What is needed:
Convert the records below into a JSON list of strings, with one string for each line and blank lines left out.
━━━━━━━━
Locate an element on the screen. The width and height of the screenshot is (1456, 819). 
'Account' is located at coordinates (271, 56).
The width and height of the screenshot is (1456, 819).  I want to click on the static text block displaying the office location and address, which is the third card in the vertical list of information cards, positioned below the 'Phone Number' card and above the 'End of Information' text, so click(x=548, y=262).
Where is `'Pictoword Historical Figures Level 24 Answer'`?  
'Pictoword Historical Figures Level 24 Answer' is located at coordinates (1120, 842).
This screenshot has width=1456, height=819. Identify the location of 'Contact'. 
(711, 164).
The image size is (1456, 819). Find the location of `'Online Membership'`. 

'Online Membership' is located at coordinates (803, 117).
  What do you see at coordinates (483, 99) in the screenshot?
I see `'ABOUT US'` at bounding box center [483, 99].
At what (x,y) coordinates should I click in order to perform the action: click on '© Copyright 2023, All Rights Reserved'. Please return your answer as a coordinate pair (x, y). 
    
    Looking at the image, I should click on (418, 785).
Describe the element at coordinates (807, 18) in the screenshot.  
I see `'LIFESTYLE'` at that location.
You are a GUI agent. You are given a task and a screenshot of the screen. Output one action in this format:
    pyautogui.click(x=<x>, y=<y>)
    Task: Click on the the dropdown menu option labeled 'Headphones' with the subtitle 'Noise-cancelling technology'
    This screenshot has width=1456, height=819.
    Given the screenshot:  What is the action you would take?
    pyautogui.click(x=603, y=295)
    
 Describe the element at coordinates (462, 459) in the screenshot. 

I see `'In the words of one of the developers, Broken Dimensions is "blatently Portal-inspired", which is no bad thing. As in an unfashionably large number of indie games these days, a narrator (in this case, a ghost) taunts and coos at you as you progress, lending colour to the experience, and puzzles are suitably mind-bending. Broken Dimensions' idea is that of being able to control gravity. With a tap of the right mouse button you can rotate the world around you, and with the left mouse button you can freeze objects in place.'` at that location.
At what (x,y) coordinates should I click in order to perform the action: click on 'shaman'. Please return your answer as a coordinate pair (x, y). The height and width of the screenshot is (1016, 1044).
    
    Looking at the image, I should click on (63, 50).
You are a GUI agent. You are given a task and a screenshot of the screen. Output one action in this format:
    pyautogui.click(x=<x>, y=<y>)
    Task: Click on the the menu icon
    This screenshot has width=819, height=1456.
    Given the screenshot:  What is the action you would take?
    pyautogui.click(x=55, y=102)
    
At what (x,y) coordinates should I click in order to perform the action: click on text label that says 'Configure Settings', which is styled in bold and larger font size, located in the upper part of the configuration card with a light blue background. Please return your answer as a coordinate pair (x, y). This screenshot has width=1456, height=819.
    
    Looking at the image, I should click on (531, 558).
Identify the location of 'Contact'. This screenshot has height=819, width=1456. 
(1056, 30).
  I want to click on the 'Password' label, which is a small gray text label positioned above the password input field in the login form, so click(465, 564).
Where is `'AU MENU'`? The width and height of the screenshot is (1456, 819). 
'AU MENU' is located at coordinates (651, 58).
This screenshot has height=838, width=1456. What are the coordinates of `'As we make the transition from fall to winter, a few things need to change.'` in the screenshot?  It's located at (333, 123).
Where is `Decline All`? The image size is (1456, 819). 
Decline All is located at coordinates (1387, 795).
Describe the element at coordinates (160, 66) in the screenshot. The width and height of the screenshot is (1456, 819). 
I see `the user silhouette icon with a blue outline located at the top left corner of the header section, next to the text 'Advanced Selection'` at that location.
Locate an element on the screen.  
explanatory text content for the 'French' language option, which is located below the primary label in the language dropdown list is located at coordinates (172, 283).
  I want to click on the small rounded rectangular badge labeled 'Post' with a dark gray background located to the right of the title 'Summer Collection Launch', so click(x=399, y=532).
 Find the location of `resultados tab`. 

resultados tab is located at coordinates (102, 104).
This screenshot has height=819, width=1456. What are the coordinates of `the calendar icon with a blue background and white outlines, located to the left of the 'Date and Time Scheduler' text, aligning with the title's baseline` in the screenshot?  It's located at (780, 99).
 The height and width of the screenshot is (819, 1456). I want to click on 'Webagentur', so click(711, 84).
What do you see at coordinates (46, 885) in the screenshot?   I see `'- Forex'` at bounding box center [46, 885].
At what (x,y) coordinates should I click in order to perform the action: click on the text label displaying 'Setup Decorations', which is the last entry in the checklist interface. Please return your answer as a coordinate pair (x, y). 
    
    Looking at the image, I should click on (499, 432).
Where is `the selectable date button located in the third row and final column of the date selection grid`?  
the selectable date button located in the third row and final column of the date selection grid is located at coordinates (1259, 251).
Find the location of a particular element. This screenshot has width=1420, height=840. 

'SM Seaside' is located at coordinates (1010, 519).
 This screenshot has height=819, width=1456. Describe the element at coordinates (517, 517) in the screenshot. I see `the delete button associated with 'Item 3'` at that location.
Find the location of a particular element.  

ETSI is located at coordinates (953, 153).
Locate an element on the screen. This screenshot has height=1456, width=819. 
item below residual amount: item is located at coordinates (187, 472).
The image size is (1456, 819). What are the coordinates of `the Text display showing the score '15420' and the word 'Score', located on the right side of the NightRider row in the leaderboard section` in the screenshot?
━━━━━━━━
Complete output:
[
  "Locate an element on the screen. The width and height of the screenshot is (1456, 819). ",
  "'Account' is located at coordinates (271, 56).",
  "The width and height of the screenshot is (1456, 819).  I want to click on the static text block displaying the office location and address, which is the third card in the vertical list of information cards, positioned below the 'Phone Number' card and above the 'End of Information' text, so click(x=548, y=262).",
  "Where is `'Pictoword Historical Figures Level 24 Answer'`?  ",
  "'Pictoword Historical Figures Level 24 Answer' is located at coordinates (1120, 842).",
  "This screenshot has width=1456, height=819. Identify the location of 'Contact'. ",
  "(711, 164).",
  "The image size is (1456, 819). Find the location of `'Online Membership'`. ",
  "'Online Membership' is located at coordinates (803, 117).",
  "  What do you see at coordinates (483, 99) in the screenshot?",
  "I see `'ABOUT US'` at bounding box center [483, 99].",
  "At what (x,y) coordinates should I click in order to perform the action: click on '© Copyright 2023, All Rights Reserved'. Please return your answer as a coordinate pair (x, y). ",
  "    Looking at the image, I should click on (418, 785).",
  "Describe the element at coordinates (807, 18) in the screenshot.  ",
  "I see `'LIFESTYLE'` at that location.",
  "You are a GUI agent. You are given a task and a screenshot of the screen. Output one action in this format:",
  "    pyautogui.click(x=<x>, y=<y>)",
  "    Task: Click on the the dropdown menu option labeled 'Headphones' with the subtitle 'Noise-cancelling technology'",
  "    This screenshot has width=1456, height=819.",
  "    Given the screenshot:  What is the action you would take?",
  "    pyautogui.click(x=603, y=295)",
  " Describe the element at coordinates (462, 459) in the screenshot. ",
  "I see `'In the words of one of the developers, Broken Dimensions is \"blatently Portal-inspired\", which is no bad thing. As in an unfashionably large number of indie games these days, a narrator (in this case, a ghost) taunts and coos at you as you progress, lending colour to the experience, and puzzles are suitably mind-bending. Broken Dimensions' idea is that of being able to control gravity. With a tap of the right mouse button you can rotate the world around you, and with the left mouse button you can freeze objects in place.'` at that location.",
  "At what (x,y) coordinates should I click in order to perform the action: click on 'shaman'. Please return your answer as a coordinate pair (x, y). The height and width of the screenshot is (1016, 1044).",
  "    Looking at the image, I should click on (63, 50).",
  "You are a GUI agent. You are given a task and a screenshot of the screen. Output one action in this format:",
  "    pyautogui.click(x=<x>, y=<y>)",
  "    Task: Click on the the menu icon",
  "    This screenshot has width=819, height=1456.",
  "    Given the screenshot:  What is the action you would take?",
  "    pyautogui.click(x=55, y=102)",
  "At what (x,y) coordinates should I click in order to perform the action: click on text label that says 'Configure Settings', which is styled in bold and larger font size, located in the upper part of the configuration card with a light blue background. Please return your answer as a coordinate pair (x, y). This screenshot has width=1456, height=819.",
  "    Looking at the image, I should click on (531, 558).",
  "Identify the location of 'Contact'. This screenshot has height=819, width=1456. ",
  "(1056, 30).",
  "  I want to click on the 'Password' label, which is a small gray text label positioned above the password input field in the login form, so click(465, 564).",
  "Where is `'AU MENU'`? The width and height of the screenshot is (1456, 819). ",
  "'AU MENU' is located at coordinates (651, 58).",
  "This screenshot has height=838, width=1456. What are the coordinates of `'As we make the transition from fall to winter, a few things need to change.'` in the screenshot?  It's located at (333, 123).",
  "Where is `Decline All`? The image size is (1456, 819). ",
  "Decline All is located at coordinates (1387, 795).",
  "Describe the element at coordinates (160, 66) in the screenshot. The width and height of the screenshot is (1456, 819). ",
  "I see `the user silhouette icon with a blue outline located at the top left corner of the header section, next to the text 'Advanced Selection'` at that location.",
  "Locate an element on the screen.  ",
  "explanatory text content for the 'French' language option, which is located below the primary label in the language dropdown list is located at coordinates (172, 283).",
  "  I want to click on the small rounded rectangular badge labeled 'Post' with a dark gray background located to the right of the title 'Summer Collection Launch', so click(x=399, y=532).",
  " Find the location of `resultados tab`. ",
  "resultados tab is located at coordinates (102, 104).",
  "This screenshot has height=819, width=1456. What are the coordinates of `the calendar icon with a blue background and white outlines, located to the left of the 'Date and Time Scheduler' text, aligning with the title's baseline` in the screenshot?  It's located at (780, 99).",
  " The height and width of the screenshot is (819, 1456). I want to click on 'Webagentur', so click(711, 84).",
  "What do you see at coordinates (46, 885) in the screenshot?   I see `'- Forex'` at bounding box center [46, 885].",
  "At what (x,y) coordinates should I click in order to perform the action: click on the text label displaying 'Setup Decorations', which is the last entry in the checklist interface. Please return your answer as a coordinate pair (x, y). ",
  "    Looking at the image, I should click on (499, 432).",
  "Where is `the selectable date button located in the third row and final column of the date selection grid`?  ",
  "the selectable date button located in the third row and final column of the date selection grid is located at coordinates (1259, 251).",
  "Find the location of a particular element. This screenshot has width=1420, height=840. ",
  "'SM Seaside' is located at coordinates (1010, 519).",
  " This screenshot has height=819, width=1456. Describe the element at coordinates (517, 517) in the screenshot. I see `the delete button associated with 'Item 3'` at that location.",
  "Find the location of a particular element.  ",
  "ETSI is located at coordinates (953, 153).",
  "Locate an element on the screen. This screenshot has height=1456, width=819. ",
  "item below residual amount: item is located at coordinates (187, 472).",
  "The image size is (1456, 819). What are the coordinates of `the Text display showing the score '15420' and the word 'Score', located on the right side of the NightRider row in the leaderboard section` in the screenshot?"
]